• [PROBLEM REQUIREMENTS]: Search the entries below for "under", and copy each line where it appears.

Data records:
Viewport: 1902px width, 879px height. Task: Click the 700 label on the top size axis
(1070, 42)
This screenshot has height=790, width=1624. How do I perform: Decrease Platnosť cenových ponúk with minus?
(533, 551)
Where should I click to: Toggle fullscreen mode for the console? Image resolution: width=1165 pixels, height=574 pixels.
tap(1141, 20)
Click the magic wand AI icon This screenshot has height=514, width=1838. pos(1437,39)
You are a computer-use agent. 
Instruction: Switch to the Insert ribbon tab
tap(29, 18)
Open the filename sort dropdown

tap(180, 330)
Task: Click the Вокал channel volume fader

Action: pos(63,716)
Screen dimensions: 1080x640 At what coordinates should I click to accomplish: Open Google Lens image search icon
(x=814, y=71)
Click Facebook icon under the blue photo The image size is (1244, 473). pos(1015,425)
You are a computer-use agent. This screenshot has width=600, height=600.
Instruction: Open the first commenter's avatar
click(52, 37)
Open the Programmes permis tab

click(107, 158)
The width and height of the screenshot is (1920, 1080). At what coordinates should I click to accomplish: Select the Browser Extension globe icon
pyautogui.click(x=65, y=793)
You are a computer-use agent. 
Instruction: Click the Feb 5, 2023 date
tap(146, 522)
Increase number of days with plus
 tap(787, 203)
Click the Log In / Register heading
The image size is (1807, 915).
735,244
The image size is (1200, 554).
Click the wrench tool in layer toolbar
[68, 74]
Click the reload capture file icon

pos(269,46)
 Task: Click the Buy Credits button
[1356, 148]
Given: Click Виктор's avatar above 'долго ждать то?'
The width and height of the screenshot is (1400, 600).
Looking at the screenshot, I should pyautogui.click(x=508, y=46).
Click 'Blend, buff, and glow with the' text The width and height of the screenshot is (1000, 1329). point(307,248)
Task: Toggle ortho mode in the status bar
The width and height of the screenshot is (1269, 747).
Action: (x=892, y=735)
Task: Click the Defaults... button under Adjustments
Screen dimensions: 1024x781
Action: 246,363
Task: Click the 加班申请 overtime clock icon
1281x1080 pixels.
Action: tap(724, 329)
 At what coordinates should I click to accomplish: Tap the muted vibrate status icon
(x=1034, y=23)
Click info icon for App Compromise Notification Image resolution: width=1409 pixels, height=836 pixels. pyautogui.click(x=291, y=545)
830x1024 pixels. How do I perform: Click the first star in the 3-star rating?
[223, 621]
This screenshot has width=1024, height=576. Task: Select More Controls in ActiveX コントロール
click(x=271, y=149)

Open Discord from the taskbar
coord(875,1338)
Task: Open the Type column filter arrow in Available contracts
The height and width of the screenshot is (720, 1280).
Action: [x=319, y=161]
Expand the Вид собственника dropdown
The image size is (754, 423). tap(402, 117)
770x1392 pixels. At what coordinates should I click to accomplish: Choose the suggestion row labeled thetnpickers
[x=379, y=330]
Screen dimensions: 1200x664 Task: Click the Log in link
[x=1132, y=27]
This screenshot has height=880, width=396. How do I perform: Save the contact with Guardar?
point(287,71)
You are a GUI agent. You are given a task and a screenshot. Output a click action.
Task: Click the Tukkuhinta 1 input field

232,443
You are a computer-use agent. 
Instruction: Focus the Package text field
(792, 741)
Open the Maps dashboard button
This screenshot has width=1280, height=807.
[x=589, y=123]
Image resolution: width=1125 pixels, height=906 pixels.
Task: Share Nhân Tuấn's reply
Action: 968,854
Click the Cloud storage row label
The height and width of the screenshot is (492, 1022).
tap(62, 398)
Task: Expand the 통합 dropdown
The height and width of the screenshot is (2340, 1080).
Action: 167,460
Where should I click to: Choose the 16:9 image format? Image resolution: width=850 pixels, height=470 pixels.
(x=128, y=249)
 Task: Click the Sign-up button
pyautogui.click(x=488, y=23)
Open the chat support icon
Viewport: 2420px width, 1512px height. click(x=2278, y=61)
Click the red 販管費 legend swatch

• [EXPECTED ANSWER]:
Click Facebook icon under the blue photo The image size is (1244, 473). pos(1015,425)
Task: Click the Defaults... button under Adjustments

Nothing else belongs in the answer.